* [DATA PROVIDED]
┌────────

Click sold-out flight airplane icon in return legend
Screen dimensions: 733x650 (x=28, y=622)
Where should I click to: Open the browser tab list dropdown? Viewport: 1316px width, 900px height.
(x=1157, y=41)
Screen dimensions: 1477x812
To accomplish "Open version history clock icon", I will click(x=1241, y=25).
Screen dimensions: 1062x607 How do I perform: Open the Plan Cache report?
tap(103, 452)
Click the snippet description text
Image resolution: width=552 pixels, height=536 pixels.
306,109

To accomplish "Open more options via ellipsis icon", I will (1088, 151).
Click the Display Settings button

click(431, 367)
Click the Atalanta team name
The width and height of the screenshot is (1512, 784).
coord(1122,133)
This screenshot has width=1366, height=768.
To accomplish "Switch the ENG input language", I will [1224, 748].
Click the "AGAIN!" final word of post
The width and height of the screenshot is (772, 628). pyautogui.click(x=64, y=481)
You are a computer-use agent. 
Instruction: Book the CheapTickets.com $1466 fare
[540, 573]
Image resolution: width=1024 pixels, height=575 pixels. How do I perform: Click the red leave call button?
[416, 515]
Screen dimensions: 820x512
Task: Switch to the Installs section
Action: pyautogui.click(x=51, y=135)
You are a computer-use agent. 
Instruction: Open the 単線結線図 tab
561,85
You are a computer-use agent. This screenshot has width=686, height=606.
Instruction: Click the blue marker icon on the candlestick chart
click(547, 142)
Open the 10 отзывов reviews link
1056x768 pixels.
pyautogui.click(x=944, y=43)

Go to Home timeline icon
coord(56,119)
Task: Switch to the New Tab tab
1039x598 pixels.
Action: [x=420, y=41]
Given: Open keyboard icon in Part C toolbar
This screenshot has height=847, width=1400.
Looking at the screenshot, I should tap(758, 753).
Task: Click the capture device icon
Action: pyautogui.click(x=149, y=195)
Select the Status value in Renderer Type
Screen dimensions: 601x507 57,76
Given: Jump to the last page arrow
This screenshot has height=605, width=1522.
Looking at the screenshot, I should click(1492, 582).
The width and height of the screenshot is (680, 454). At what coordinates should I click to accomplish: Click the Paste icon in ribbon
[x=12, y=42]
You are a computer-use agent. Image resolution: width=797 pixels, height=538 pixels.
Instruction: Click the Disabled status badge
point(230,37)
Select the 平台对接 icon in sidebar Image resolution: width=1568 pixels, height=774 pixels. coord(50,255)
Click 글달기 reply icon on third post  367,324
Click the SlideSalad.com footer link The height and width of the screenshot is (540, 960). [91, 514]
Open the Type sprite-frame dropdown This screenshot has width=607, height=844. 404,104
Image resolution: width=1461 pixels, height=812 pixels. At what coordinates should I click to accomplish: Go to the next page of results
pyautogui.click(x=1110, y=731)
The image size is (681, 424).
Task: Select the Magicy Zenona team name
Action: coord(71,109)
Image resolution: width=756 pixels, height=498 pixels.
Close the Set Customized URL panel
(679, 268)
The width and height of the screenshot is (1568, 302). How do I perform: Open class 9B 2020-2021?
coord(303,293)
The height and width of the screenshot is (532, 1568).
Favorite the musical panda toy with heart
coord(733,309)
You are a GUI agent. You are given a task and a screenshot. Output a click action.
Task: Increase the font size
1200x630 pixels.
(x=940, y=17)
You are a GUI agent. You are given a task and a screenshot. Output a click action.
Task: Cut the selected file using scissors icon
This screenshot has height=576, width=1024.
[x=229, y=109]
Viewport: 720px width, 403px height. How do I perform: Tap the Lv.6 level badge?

└────────

* [EXERCISE GOAL]
Repeat the records with each "Instruction" replaced by "Command", keeping everything else unchanged.

* [RESULT FOR THIS TASK]
Click sold-out flight airplane icon in return legend
Screen dimensions: 733x650 (x=28, y=622)
Where should I click to: Open the browser tab list dropdown? Viewport: 1316px width, 900px height.
(x=1157, y=41)
Screen dimensions: 1477x812
To accomplish "Open version history clock icon", I will click(x=1241, y=25).
Screen dimensions: 1062x607 How do I perform: Open the Plan Cache report?
tap(103, 452)
Click the snippet description text
Image resolution: width=552 pixels, height=536 pixels.
306,109

To accomplish "Open more options via ellipsis icon", I will (1088, 151).
Click the Display Settings button

click(431, 367)
Click the Atalanta team name
The width and height of the screenshot is (1512, 784).
coord(1122,133)
This screenshot has width=1366, height=768.
To accomplish "Switch the ENG input language", I will [1224, 748].
Click the "AGAIN!" final word of post
The width and height of the screenshot is (772, 628). pyautogui.click(x=64, y=481)
You are a computer-use agent. 
Command: Book the CheapTickets.com $1466 fare
[540, 573]
Image resolution: width=1024 pixels, height=575 pixels. How do I perform: Click the red leave call button?
[416, 515]
Screen dimensions: 820x512
Task: Switch to the Installs section
Action: pyautogui.click(x=51, y=135)
You are a computer-use agent. 
Command: Open the 単線結線図 tab
561,85
You are a computer-use agent. This screenshot has width=686, height=606.
Command: Click the blue marker icon on the candlestick chart
click(547, 142)
Open the 10 отзывов reviews link
1056x768 pixels.
pyautogui.click(x=944, y=43)

Go to Home timeline icon
coord(56,119)
Task: Switch to the New Tab tab
1039x598 pixels.
Action: [x=420, y=41]
Given: Open keyboard icon in Part C toolbar
This screenshot has height=847, width=1400.
Looking at the screenshot, I should tap(758, 753).
Task: Click the capture device icon
Action: pyautogui.click(x=149, y=195)
Select the Status value in Renderer Type
Screen dimensions: 601x507 57,76
Given: Jump to the last page arrow
This screenshot has height=605, width=1522.
Looking at the screenshot, I should click(1492, 582).
The width and height of the screenshot is (680, 454). At what coordinates should I click to accomplish: Click the Paste icon in ribbon
[x=12, y=42]
You are a computer-use agent. Image resolution: width=797 pixels, height=538 pixels.
Command: Click the Disabled status badge
point(230,37)
Select the 平台对接 icon in sidebar Image resolution: width=1568 pixels, height=774 pixels. coord(50,255)
Click 글달기 reply icon on third post  367,324
Click the SlideSalad.com footer link The height and width of the screenshot is (540, 960). [91, 514]
Open the Type sprite-frame dropdown This screenshot has width=607, height=844. 404,104
Image resolution: width=1461 pixels, height=812 pixels. At what coordinates should I click to accomplish: Go to the next page of results
pyautogui.click(x=1110, y=731)
The image size is (681, 424).
Task: Select the Magicy Zenona team name
Action: coord(71,109)
Image resolution: width=756 pixels, height=498 pixels.
Close the Set Customized URL panel
(679, 268)
The width and height of the screenshot is (1568, 302). How do I perform: Open class 9B 2020-2021?
coord(303,293)
The height and width of the screenshot is (532, 1568).
Favorite the musical panda toy with heart
coord(733,309)
You are a GUI agent. You are given a task and a screenshot. Output a click action.
Task: Increase the font size
1200x630 pixels.
(x=940, y=17)
You are a GUI agent. You are given a task and a screenshot. Output a click action.
Task: Cut the selected file using scissors icon
This screenshot has height=576, width=1024.
[x=229, y=109]
Viewport: 720px width, 403px height. How do I perform: Tap the Lv.6 level badge?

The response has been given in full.